In particular, a viable number of people out here who are willing to pay real money for everything.
That, and having to rely upon Gloebit and/or Podex as Hypergrid-wide payment systems, both of which are unreliable in their own ways. Or having one account with an avatar in each of those commercial grids that have their own payment systems. Or both.
That, and most grids deciding to be uncommercial and not being willing to adopt a real money payment system. I'm not even sure if it's possible to use Gloebit or Podex in a DreamGrid, and some 95% of all grids are DreamGrids. But, for example, if OSgrid wanted a grid-wide, Hypergrid-compatible real-money payment system, it would have one.
Many people came from Second Life to OpenSim with the explicit intention to escape Second Life's rampant capitalism. They will not let anyone take that away from them and force them to live in another capitalist system. Even less when all the merchants convert their L$ prices into e.g. Gloebit prices 1:1 although (or because) the Gloebit is more expensive than the Linden Dollar.
Not few of these people simply can't afford Second Life. And SL merchants really expect them to pay more real money for the same items in OpenSim than in Second Life?
What many Second Life creators and merchants would love to see is all of OpenSim going full commercial. All variants of the software, all existing grids, all future grids. And yes, they want to convert their prices 1:1.
But this won't happen. Even if vanilla OpenSim hard-coded both Gloebit support and DRM in and made it impossible to turn either off, someone would simply go and fork the last version that doesn't have either hard-coded in.

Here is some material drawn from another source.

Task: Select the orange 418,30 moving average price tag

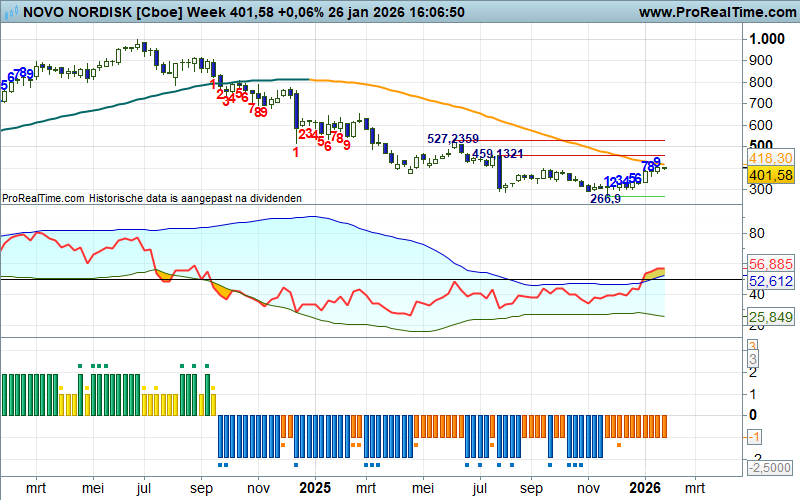Action: click(x=770, y=158)
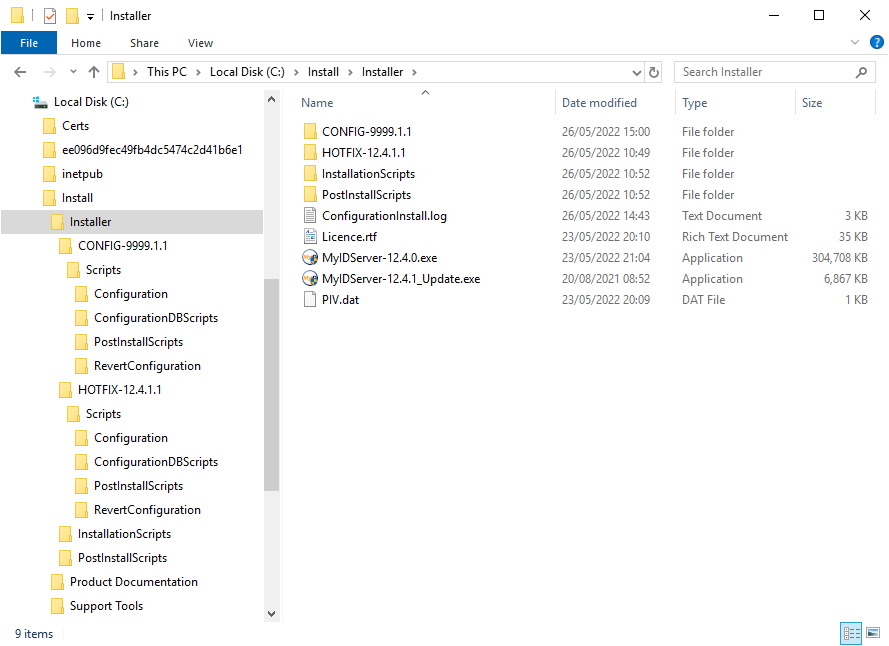Click the Help question mark icon
Screen dimensions: 889x646
(x=876, y=43)
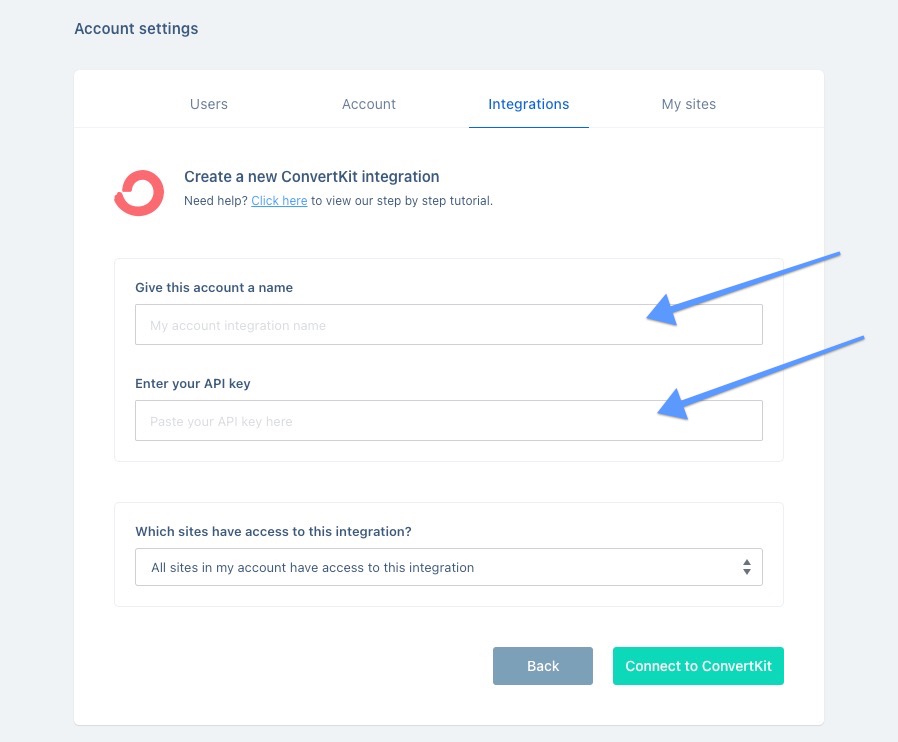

And people would run that fork. If commercial OpenSim automatically blocked any grid that doesn't have a real-money payment system, effectively locking non-commercial grids out of the Hypergrid, they'd simply start their own parallel Hypergrid. And nobody would be able to do anything against it.
OpenSim could change its license to proprietary and lock away its sources along with going full commercial. But they can't relicense already released versions and make them closed-source. If the code is out there, the code really is out there.
Even in the very unlikely case that literally all of OpenSim went commercial, i.e. by threatening and/or blackmailing all the fork devs, those who don't want OpenSim to be commercial would definitely not stay and start paying money. No, they'd leave. Either they'd grow the Overte community, or they'd leave virtual worlds altogether.